Baraliu explique comment le mandat du gouvernement est proposé, parle des échéances constitutionnelles

Les élections législatives anticipées du 6 octobre devraient produire le cadre de la nouvelle composition de l'Assemblée et de la formation du nouveau gouvernement du Kosovo. Après la constitution, la procédure suivante suit, celle de la formation du gouvernement du Kosovo. Le fonctionnaire des Affaires constitutionnelles, Mazumum Baraliu, l'a expliqué à l'Économie Axepiste en ligne [...]
Après la constitution, la procédure suivante suit, celle de la formation du gouvernement du Kosovo.
Le fonctionnaire des Affaires constitutionnelles, Mazlum Baraliu, a expliqué l'économie en ligne à la poursuite et à la constitution après le certificat des résultats de la Commission électorale centrale.
Il dit que le parti gagnant de 15 jours devrait proposer le mandat du gouvernement.
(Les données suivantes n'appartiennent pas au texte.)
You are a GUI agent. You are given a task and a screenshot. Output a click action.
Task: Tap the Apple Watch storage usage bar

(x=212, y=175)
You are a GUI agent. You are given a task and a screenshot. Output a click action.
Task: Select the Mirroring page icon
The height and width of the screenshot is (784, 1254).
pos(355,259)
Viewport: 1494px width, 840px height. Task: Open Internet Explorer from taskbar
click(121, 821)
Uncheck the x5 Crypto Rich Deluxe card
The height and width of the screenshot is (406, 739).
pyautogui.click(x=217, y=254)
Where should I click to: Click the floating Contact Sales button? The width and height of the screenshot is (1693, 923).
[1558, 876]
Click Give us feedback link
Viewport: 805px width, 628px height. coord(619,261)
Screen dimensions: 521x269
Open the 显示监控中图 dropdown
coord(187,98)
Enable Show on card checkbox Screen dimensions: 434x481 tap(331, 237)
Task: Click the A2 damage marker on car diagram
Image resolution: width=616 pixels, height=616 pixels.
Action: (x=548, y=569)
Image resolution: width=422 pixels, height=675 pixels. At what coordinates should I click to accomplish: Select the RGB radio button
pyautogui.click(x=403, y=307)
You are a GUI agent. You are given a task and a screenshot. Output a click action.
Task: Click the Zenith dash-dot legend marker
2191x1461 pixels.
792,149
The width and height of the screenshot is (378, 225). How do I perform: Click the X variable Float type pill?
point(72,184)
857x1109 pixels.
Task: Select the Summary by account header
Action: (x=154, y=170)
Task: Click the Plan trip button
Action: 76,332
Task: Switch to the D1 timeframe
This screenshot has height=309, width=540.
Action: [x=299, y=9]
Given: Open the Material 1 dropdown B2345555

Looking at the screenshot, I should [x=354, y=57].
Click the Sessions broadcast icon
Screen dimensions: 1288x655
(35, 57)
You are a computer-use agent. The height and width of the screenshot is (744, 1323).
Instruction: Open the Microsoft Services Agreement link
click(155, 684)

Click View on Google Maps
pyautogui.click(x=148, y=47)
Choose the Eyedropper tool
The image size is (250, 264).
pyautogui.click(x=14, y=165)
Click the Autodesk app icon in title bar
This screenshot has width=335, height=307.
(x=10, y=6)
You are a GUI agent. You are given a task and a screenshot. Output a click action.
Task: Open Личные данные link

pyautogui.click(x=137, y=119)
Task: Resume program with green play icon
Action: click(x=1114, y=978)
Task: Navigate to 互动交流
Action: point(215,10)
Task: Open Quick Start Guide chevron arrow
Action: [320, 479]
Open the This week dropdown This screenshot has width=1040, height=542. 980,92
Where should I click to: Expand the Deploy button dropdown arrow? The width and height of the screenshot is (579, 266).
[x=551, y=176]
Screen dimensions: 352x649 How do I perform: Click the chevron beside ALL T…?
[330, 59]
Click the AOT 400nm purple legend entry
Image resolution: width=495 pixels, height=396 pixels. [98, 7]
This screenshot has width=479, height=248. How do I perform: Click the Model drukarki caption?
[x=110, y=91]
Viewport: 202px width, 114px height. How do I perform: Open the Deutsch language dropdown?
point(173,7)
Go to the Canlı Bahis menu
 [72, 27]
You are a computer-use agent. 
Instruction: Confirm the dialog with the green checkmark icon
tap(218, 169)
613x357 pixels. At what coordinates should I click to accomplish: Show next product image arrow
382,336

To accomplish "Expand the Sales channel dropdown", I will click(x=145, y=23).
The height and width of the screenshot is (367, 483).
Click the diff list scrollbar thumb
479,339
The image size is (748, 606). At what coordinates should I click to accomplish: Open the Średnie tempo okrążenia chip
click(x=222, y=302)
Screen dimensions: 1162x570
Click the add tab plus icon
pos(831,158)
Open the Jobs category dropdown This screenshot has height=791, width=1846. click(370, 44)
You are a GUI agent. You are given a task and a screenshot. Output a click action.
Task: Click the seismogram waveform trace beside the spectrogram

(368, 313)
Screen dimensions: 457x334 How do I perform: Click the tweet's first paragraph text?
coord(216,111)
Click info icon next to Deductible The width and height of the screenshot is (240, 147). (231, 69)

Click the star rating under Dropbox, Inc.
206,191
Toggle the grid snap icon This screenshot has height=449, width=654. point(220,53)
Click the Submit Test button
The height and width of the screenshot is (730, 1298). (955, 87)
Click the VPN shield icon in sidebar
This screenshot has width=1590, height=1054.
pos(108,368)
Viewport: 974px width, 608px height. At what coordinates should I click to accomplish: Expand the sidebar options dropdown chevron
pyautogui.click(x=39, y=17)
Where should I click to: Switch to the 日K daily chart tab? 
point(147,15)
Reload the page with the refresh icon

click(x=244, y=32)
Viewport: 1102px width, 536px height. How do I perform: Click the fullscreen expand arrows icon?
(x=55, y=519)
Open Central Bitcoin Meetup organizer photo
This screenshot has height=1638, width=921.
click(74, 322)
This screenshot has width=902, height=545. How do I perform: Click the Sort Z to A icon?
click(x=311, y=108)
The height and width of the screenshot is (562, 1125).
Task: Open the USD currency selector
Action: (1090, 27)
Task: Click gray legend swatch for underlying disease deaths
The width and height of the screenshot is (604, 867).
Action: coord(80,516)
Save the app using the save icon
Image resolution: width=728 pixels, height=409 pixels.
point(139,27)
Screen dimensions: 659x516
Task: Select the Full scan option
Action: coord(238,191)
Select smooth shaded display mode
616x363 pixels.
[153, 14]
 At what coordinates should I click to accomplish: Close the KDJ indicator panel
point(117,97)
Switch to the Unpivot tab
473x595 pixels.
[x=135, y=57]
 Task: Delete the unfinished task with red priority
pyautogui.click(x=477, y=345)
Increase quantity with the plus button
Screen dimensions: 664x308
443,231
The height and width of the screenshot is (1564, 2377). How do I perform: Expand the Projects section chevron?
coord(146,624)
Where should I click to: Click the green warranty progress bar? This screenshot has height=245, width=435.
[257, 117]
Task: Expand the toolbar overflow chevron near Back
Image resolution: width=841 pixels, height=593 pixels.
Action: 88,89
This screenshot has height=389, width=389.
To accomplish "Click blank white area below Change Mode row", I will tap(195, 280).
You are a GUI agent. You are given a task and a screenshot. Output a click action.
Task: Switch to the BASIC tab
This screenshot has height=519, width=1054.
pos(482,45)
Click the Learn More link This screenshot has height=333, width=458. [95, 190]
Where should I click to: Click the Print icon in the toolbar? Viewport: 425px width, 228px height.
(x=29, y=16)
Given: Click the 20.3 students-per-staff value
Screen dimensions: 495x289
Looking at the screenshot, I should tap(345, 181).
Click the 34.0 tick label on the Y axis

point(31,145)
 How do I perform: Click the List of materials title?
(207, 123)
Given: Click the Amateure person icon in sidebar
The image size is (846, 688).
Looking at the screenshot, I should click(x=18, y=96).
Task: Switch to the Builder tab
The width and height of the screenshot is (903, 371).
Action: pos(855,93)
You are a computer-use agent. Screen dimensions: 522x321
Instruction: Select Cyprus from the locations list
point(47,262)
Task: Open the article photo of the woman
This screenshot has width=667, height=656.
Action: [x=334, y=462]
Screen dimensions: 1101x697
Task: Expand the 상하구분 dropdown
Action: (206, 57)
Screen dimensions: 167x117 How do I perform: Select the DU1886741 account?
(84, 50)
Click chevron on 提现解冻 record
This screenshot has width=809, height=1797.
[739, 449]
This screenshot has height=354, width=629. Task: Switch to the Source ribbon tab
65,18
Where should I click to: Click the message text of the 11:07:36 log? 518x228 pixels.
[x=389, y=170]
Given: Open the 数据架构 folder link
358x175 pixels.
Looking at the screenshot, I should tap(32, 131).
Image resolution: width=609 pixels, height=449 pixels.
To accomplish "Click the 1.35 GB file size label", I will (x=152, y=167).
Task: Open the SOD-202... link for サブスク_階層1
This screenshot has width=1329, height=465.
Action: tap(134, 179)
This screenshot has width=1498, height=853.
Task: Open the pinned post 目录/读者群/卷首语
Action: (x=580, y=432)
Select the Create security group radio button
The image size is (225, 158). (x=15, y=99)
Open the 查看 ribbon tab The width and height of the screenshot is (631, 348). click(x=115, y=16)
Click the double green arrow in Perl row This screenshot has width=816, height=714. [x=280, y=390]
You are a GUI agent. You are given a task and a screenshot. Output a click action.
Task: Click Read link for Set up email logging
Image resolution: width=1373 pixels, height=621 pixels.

“Dans le respect de la procédure et de la Constitution suivant le certificat des résultats de la Commission électorale centrale de ce cycle électoral, le président de la République est autorisé, en consultation avec un parti gagnant en l'espèce ou avec la coalition au pouvoir, à demander qu'ils proposent le mandat chargé d'un mandat gouvernemental, et ce dans un délai de 15 jours, puis le mandat de former un gouvernement. Si cela ne se produit pas dans les 15 jours, il y a encore un autre délai constitutionnel de 10 jours qui donne au président de la République le droit d'avoir un autre mandat de deuxième candidat mandaté pour le gouvernement, de faire des cabinets de gouvernement, et si, même dans ce mandat, le mandat ne se trouve pas compléter le gouvernement du Cabinet et de remettre à l'Assemblée pour vote, et le Parlement doit voter à la majorité, alors dans le mandat de 60 jours, si cette question n'a plus sa fin, la Constitution dit que le parlement devrait être distribué et que les prochaines élections rapides devraient avoir lieu après ces mandats non pas 45 jours, mais 40x>
Baraliu dans son explication montre que si le premier mandat du gouvernement ne s'achève pas dans un délai de 15 jours, le gouvernement à envoyer à l'Assemblée, alors comme il l'a dit, le président a le droit de mandater un autre second candidat, mais donc un autre parti ou une autre coalition, tout en ayant le droit de former le gouvernement.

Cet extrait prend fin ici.